Monday, October 12, 2009

Yahoo Open Hack NYC

This past Friday and Saturday I had a fun 24 hours coding at Yahoo's NYC Hack Day. The idea is Yahoo provides a big space, lots of junk food, and a bunch of Yahoo'ers to answer questions and you get to code with a bunch of interesting folks. At the end of it all, everyone demo's their stuff and there are prizes in various categories. You were encouraged to build stuff using Yahoo APIs, but by no means had to.

I ended up building a sort of mobile craigslist using the new geolocation support built into iPhone Safari and Firefox 3.5. Suffering from the MIT problem of building your own tools instead of just focusing on the application, I also had to build my own python app server yaaps (Yet Another App Server).

My friends from Hunch built some cool TV widgets. I had no idea that Yahoo had managed to get most of the major TV vendors to embed a linux based computer running widgets from the Yahoo app store. The Amazon widget, for example, lets you stream TV and movies on demand from the Amazon store.

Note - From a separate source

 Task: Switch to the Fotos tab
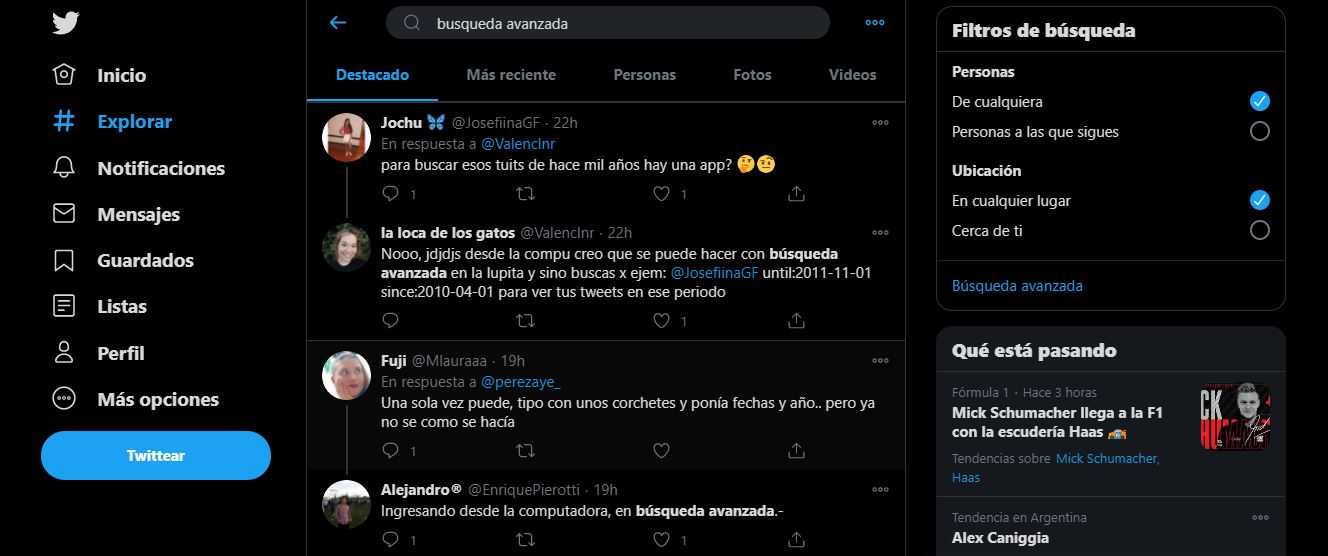(752, 75)
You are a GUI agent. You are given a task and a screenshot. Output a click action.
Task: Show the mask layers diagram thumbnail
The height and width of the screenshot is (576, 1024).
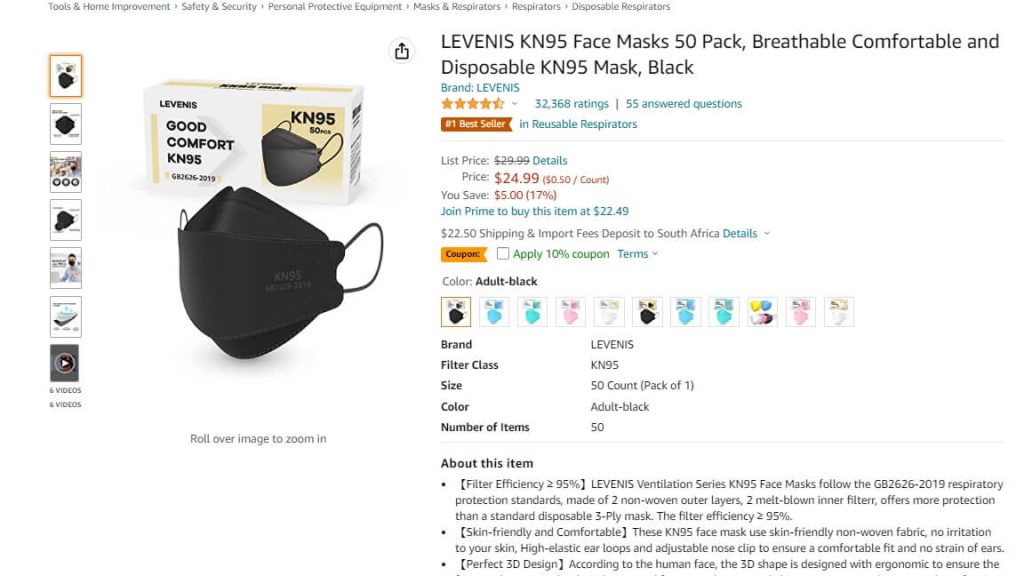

The other interesting thing I learned about was YQL. YQL is Yahoo's effort to provide standardized adapters to load data from many different sources and then expose it through a SQL interface. Once someone writes an adapter for some source, anyone else can query that data without having to learn the peculiarities of the source's API. Plus, the YQL backend has lots of smarts so you can join different sources against each other, use aggregate operations like max(), etc that make complicated data access much easier than using the raw underlying APIs.